A portable helical milling unit includes a tool, an eccentric spindle, an outer sleeve, a sleeve housing, and a plurality of transmission mechanisms for providing power. The eccentric spindle is detachably sleeved in an inner hole of output section of the outer sleeve. Each of the eccentric spindle and the outer sleeve has a pre-set eccentricity. The tool is in connection with the output side of the eccentric spindle. The eccentric spindle is detachably connected in the outer sleeve. The outer sleeve is installed in the sleeve housing through a sliding bearing. An input side of the outer sleeve is in connection with a first transmission mechanism and a third transmission mechanism, and an input side of the eccentric spindle is in connection with a second transmission mechanism. The third transmission mechanism is used to drive the outer sleeve to rotate relative to the outer sleeve housing to enable the tool to rotate around an axis of the outer cylindrical surface of the outer sleeve. The first transmission mechanism is used to drive the outer sleeve to move back and forth relative to an axis direction of the sleeve housing to achieve the feed motion of the tool. The second transmission mechanism is used to drive the eccentric spindle to rotate so as to rotate the tool.

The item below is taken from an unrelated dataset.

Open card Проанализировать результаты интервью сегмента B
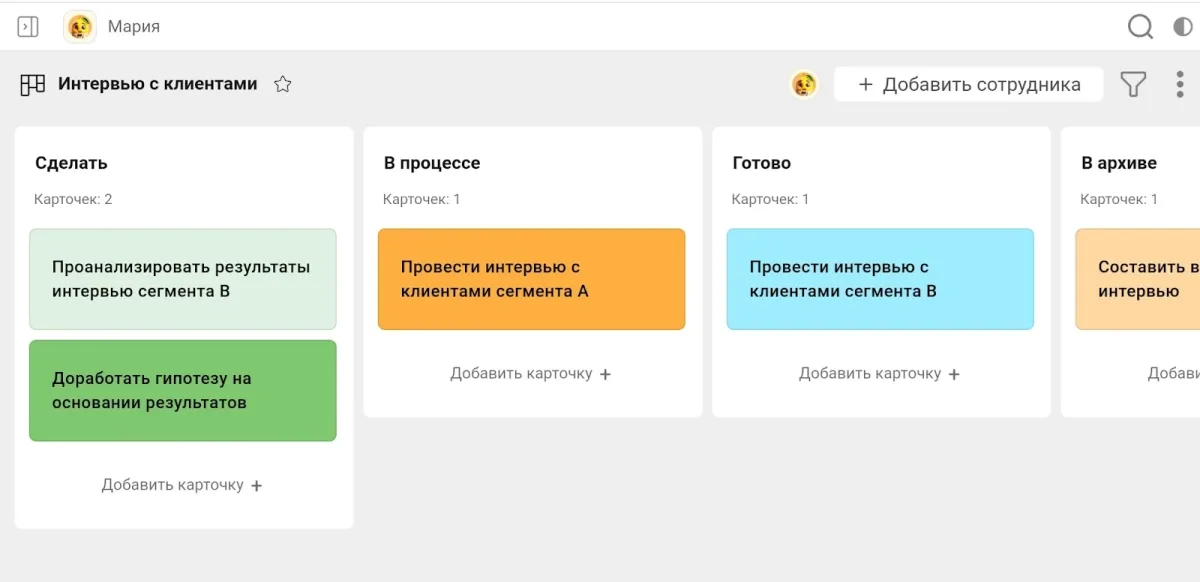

Further, as solution M1, when the processing object is a hole having a smaller diameter, the output section of the outer sleeve is an eccentric structure, that is, the axis of the outer cylindrical surface of the outer sleeve has a certain eccentricity e0 with the axis of the inner hole of the output section of the outer sleeve. The middle section and the input section of the outer sleeve are concentric, that is, the axis of the outer cylindrical surface of the outer sleeve is concentric with the axes of the inner holes of the middle section and the input section of the outer sleeve. The eccentric spindle includes a spindle and an inner sleeve having an eccentric structure, that is, the axis of the outer cylindrical surface of the eccentric spindle has a certain eccentricity en with the axis of the inner hole of the output section of the outer sleeve, and the spindle is sleeved in the inner hole of the inner sleeve through a spindle bearing.

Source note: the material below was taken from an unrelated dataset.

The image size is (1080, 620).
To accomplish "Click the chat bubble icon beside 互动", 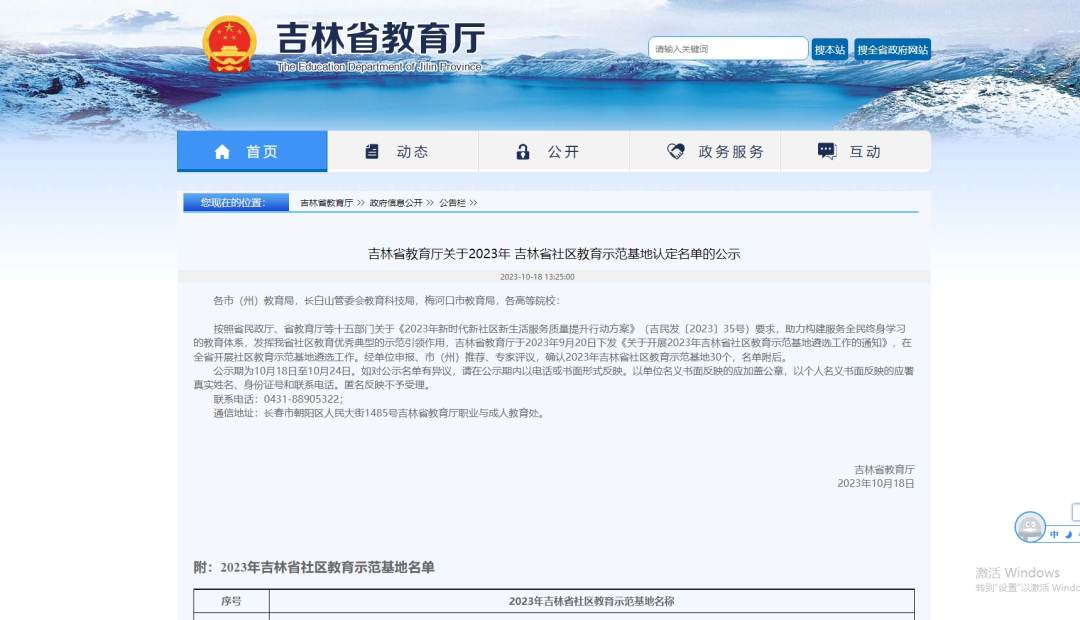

Further, as solution M2, when the processing object is a hole having a lager diameter, the output section of the outer sleeve is an eccentric structure, that is, the axis of the outer cylindrical surface of the outer sleeve has a certain eccentricity e0 with the axis of the inner hole of the output section of the outer sleeve. The middle section and the input section of the outer sleeve are concentric, that is, the axis of the outer cylindrical surface of the outer sleeve is concentric with the axes of the inner holes of the middle section and the input section of the outer sleeve. The eccentric spindle includes a tool, an inner sleeve, a spindle and an eccentricity adjustment mechanism. The eccentricity adjustment mechanism includes a gear transmission shaft, a rotating shaft, a first gear, and a second gear. The inner sleeve is a concentric structure, and the spindle is sleeved in the inner hole of the inner sleeve through a spindle bearing. The output end of the spindle is installed with the first gear which is meshed with the second gear for transmission. The second gear is installed at the input end of the rotating shaft which is installed on the inner sleeve through a bearing, and the tool is installed at a front end of the rotating shaft. A distance between axes of the first gear and the second gear is en.
Further, as solution M3, when the processing object is a hole having a lager diameter, the output section of the outer sleeve is an eccentric structure, that is, the axis of the outer cylindrical surface of the outer sleeve has a certain eccentricity e0 with the axis of the inner hole of the output section of the outer sleeve. The middle section and the input section of the outer sleeve are concentric, that is, the axis of the outer cylindrical surface of the outer sleeve is concentric with the axes of the inner holes of the middle section and the input section of the outer sleeve. The eccentric spindle includes a tool, an inner sleeve, a spindle and an eccentricity adjustment mechanism. The eccentricity adjustment mechanism includes a gear transmission shaft, a rotating shaft, a first gear, a second gear, and a third gear. The inner sleeve is a concentric structure, and the spindle is sleeved in the inner hole of the inner sleeve through a spindle bearing. The output end of the spindle is installed with the first gear which is meshed with the third gear for transmission. The third gear is installed on the gear transmission shaft and meshed with the second gear for transmission. The second gear is installed at the input end of the rotating shaft. The rotating shaft is installed on the inner sleeve through a bearing, and the tool is installed at a front end of the rotating shaft. A distance between axes of the first gear and the second gear is en.
Further, each of the first transmission mechanism, the second transmission mechanism and the third transmission mechanism is in connection with the sleeve housing through a connecting piece.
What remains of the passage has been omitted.